Moving specific Index Data into a new Index within Elasticsearch-CodePudding

I have several million docs, that I need to move into a new index, but there is a condition on which docs should flow into the index. Say I have a field named, offsets, that needs to be queried against. The values I need to query for are: [1,7,99,32, ....., 10000432] (very large list) in the offset field..

Does anyone have thoughts on how I can move the specific docs, with those values in the list into a new elasticsearch index.? My first though was reindexing with a query, but there is no pattern for the offsets list..

Would it be a python loop appending each doc to a new index? Looking for any guidance. Thanks

CodePudding user response：

Are the documents really large, or can you add them into an jsonl file for bulk ingestion? In what form is the selector list, the one shown as "[1,7,99,32, ....., 10000432]"?
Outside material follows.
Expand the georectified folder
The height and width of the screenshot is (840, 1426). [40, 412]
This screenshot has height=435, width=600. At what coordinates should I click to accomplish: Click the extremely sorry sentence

I'd do it in Pandas, but here is an idea in ES parlance. Whatever you do, do use the _bulk API, or the job will never finish.

You can run a query based upon as file as per GET my_index/_search?_file="myquery_file"

You can put all the ids into a file, myquery_file, as below:

{
  "query": {
    "ids" : {
      "values" : ["1", "4", "100"]
    }
  },
  "format": "jsonl"
}

and output as jsonl to ingest.
You can do the above for the reindex API.

{
  "source": {
    "index": "source",
    **"query": {
      "match": {
        "company": "cat"
      }
    }**
  },
  "dest": {
    "index": "dest",
    "routing": "=cat"
  }
}

CodePudding user response：

Unfortunately,

I was facing a time crunch, and had to throw in a personalized loop to query a very specific subset of indices..

df = pd.read_csv('C://code//part_1_final.csv')


offsets = df['OFFSET'].tolist()
# Offsets are the "unique" values I need to identify the docs by.. There is no pattern in these values, thus I must go one by one.. 

missedDocs = []



for i in offsets:
    print(i)
    try: 
        client.reindex({
            "source": {
                "index": "<source_index>,
                "query": {
                "bool": {
                    "must": [
                        { "match" : {"<index_filed_1>": "1" }}, 
                        { "match" : {"<index_with_that_needs_values_to_match": i }}

                    ]

                }
                }
            },
            "dest": {
                "index": "<dest_index>"
            }
        })
    except KeyError: 

        print('error')
        #missedDocs.append(query)
        print('DOC ERROR')